Tradition Bechstein

Ferruccio Busoni

« Vos instruments satisfont totalement mes exigences. Cette satisfaction justifie le succès exceptionnel des pianos Bechstein, dont l'excellence technique me permet de donner le meilleur de mon art et dont je me fais un plaisir de souligner ici la supériorité indiscutable. »

Ferruccio Busoni

 

1910-1929

De grands pianistes et compositeurs vont rester fidèles à la marque en dépit de l'inflation galopante et de la grande crise économique affectant également l’entreprise Bechstein.

1919

C. Bechstein emploie 1100 personnes qui fabriquent 5000 pianos par an.

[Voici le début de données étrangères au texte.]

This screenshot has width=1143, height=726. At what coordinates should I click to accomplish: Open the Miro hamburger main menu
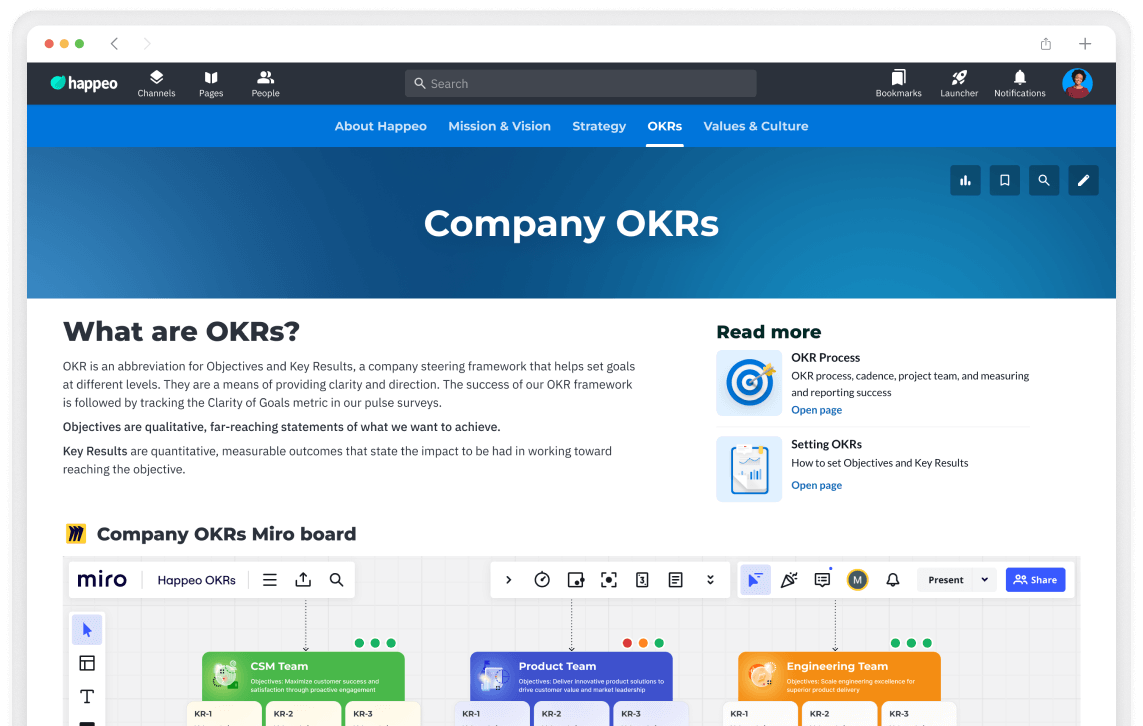pyautogui.click(x=269, y=580)
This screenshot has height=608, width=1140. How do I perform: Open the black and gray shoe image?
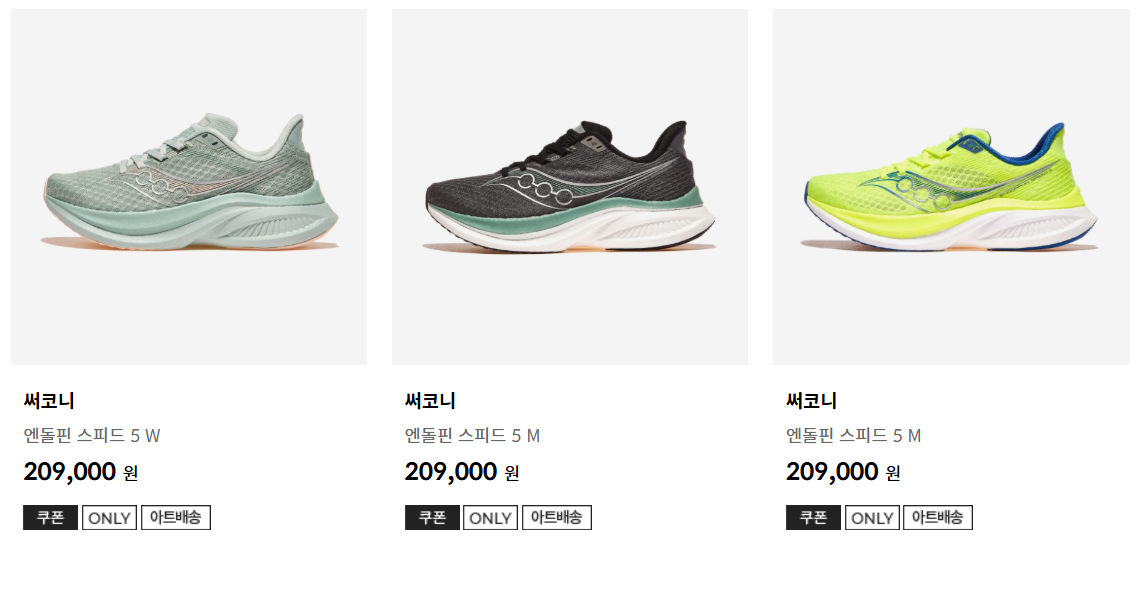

Du fait de l’inflation de l’après-guerre, un piano à queue modèle V coûte désormais 25 000 reichsmarks. Bechstein doit fournir ses clients sans les faire payer afin de maintenir le contact avec eux. Parallèlement, des dissensions apparaissent entre les fils de Carl Bechstein. Mais en dépit de ces difficultés, de grands pianistes restent fidèles à la marque Bechstein. Citons notamment Ferruccio Busoni, Artur Schnabel, Wilhelm Backhaus et Alfred Cortot, ainsi que le « grand seigneur » Emil von Sauer, qui compte au nombre des interprètes de Liszt les plus élégants.

1923

C. Bechstein devient une société par actions. Les exportations stagnent à cause de droits de douane prohibitifs. 

1926

L’entreprise réalise un documentaire de quarante minutes consacré à la fabrication d’un piano. Son but explicite est de « susciter l’intérêt du public pour le piano, afin de mieux servir le monde de la musique et notre industrie ».

 

 

1928

Wanamaker, le célèbre grand magasin new-yorkais, est fier de commercialiser les pianos Bechstein. On trouve aussi ces instruments sur les plus grands paquebots de l’époque.

1929

Bechstein est présent à l’exposition universelle de Barcelone, mais rares sont les clients qui peuvent s’offrir un tel instrument. Un Bechstein est à bord du Zeppelin qui assure la première liaison transatlantique aérienne régulière.